What this task involves: Every line below must be reproduced exactly. Copy them all.

Dataset items
========================

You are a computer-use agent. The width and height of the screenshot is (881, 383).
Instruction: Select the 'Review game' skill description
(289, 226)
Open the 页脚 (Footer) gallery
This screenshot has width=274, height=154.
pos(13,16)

========================

Solution to this task:
You are a computer-use agent. The width and height of the screenshot is (881, 383).
Instruction: Select the 'Review game' skill description
(289, 226)
Open the 页脚 (Footer) gallery
This screenshot has width=274, height=154.
pos(13,16)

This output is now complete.